(RECORDS FOR PROCESSING)
'''

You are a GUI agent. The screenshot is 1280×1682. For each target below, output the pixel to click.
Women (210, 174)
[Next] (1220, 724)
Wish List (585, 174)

'''
'''

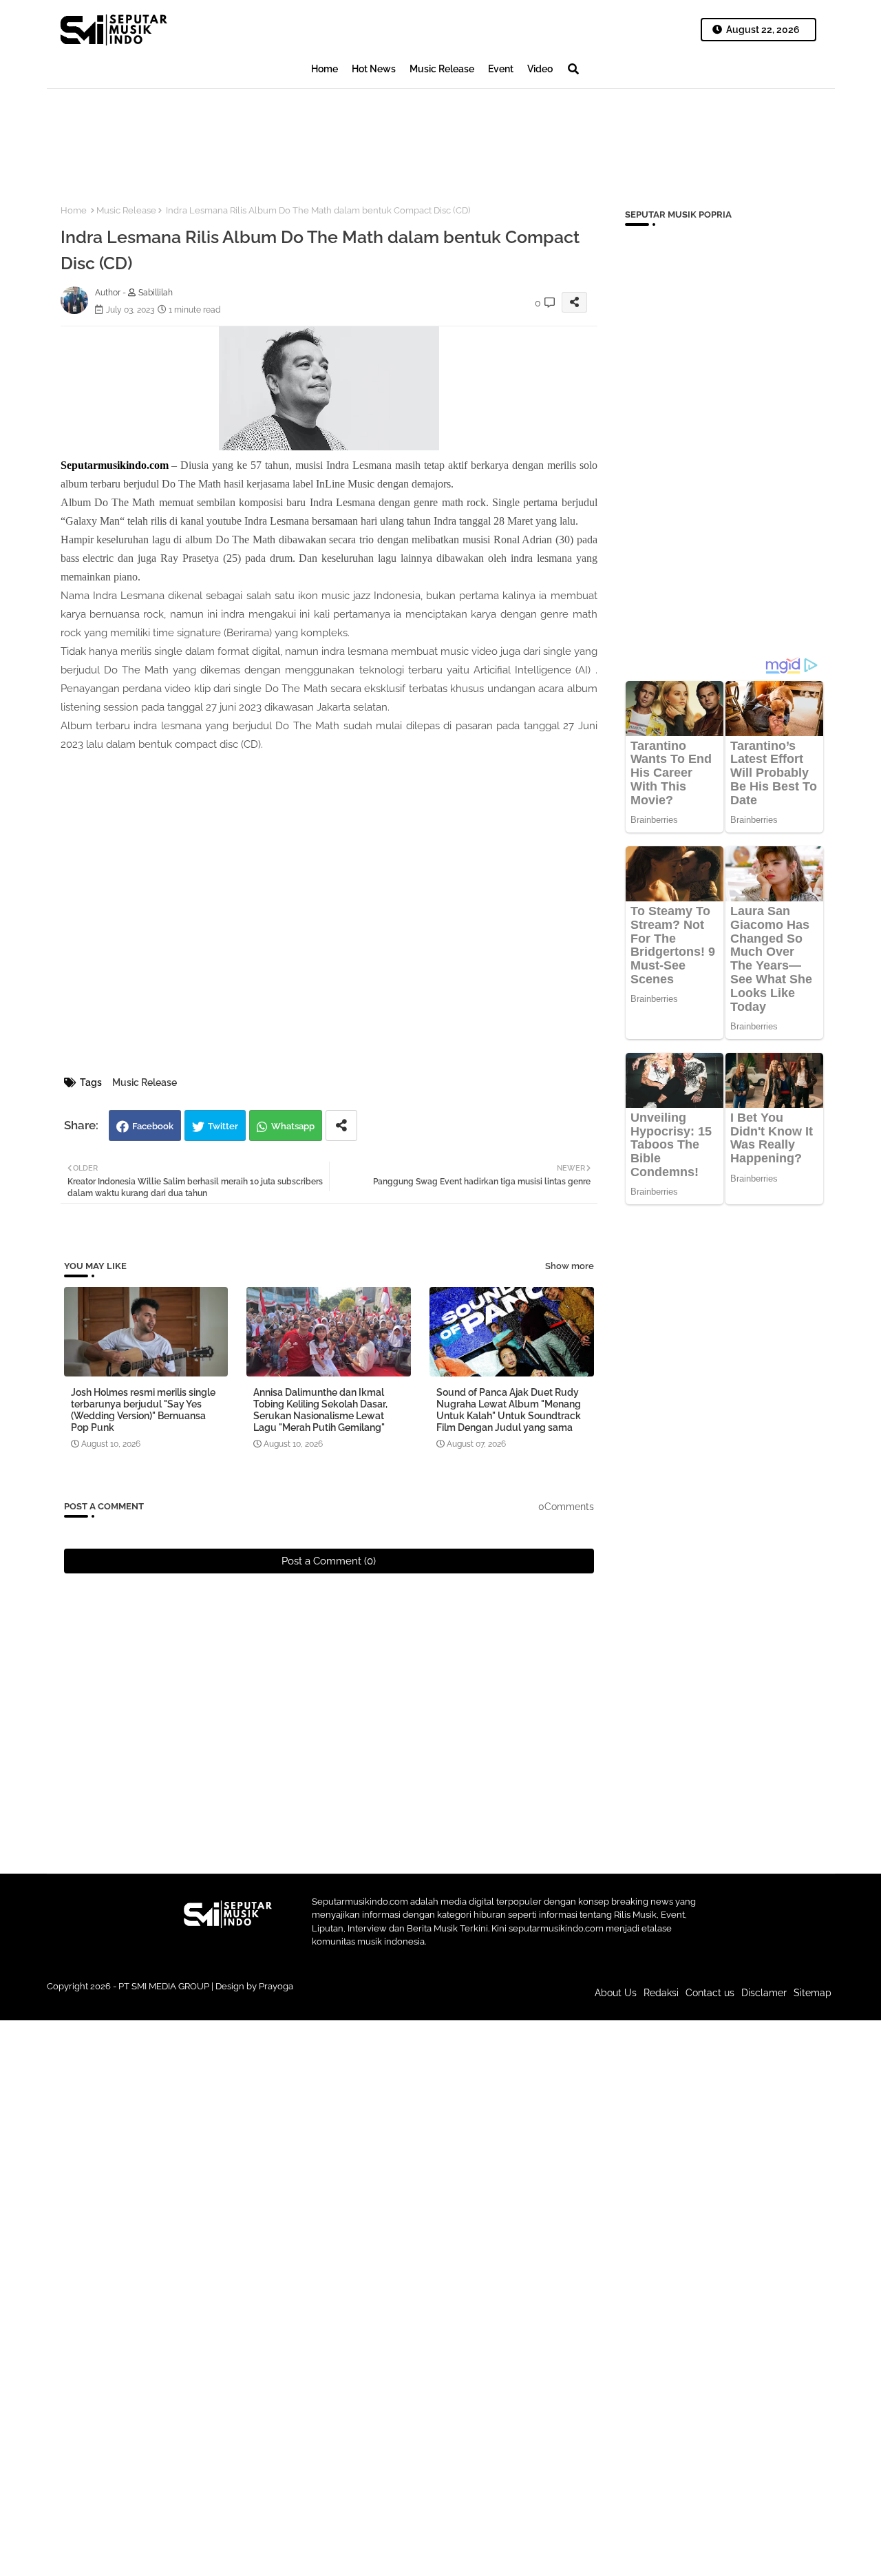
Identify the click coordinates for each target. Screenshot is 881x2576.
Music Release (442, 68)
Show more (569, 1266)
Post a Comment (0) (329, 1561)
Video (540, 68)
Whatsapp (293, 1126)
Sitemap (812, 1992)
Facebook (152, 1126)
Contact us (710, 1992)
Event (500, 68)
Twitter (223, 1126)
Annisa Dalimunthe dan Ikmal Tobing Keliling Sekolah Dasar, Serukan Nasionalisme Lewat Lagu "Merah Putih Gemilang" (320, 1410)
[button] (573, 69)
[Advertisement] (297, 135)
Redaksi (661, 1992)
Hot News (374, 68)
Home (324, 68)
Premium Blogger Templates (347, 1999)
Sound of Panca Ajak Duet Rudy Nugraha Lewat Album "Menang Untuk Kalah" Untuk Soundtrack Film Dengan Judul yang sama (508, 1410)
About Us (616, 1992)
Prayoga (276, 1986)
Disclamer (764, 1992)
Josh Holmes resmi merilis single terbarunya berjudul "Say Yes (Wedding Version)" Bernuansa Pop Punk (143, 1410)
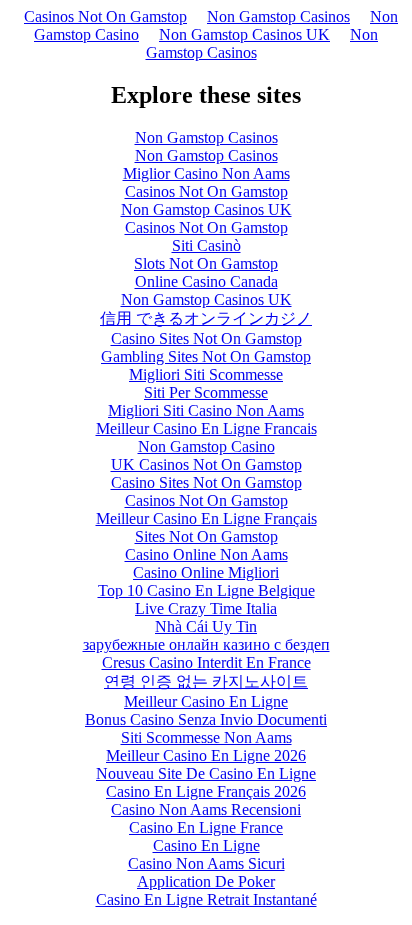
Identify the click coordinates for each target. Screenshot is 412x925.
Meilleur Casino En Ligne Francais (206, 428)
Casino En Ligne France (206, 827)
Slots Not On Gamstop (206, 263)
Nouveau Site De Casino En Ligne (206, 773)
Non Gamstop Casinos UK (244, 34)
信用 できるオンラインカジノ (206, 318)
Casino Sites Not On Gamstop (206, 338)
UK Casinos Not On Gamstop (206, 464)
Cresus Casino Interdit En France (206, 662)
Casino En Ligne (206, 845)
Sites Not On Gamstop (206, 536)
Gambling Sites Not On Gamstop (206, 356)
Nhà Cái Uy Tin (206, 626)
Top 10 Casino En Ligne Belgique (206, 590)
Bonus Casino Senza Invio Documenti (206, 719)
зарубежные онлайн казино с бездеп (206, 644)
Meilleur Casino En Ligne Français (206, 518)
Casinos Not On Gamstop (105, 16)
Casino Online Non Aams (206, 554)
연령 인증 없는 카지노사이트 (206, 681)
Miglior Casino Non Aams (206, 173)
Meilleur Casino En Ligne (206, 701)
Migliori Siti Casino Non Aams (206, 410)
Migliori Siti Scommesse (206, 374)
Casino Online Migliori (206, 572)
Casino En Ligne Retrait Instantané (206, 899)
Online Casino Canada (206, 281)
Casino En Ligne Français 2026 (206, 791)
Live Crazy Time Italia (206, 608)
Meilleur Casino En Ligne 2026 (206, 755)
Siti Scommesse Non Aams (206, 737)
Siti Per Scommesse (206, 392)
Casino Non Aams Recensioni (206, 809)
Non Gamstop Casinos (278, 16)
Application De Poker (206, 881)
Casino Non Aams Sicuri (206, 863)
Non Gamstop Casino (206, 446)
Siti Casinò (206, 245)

'''

(WHAT THE EXERCISE ASKS)
Find "You are a GUI" in the entries above and copy that whole line exactly, then each line after it through the line that contains "Wish List (585, 174)".

(REPLY TO THE EXERCISE)
You are a GUI agent. The screenshot is 1280×1682. For each target below, output the pixel to click.
Women (210, 174)
[Next] (1220, 724)
Wish List (585, 174)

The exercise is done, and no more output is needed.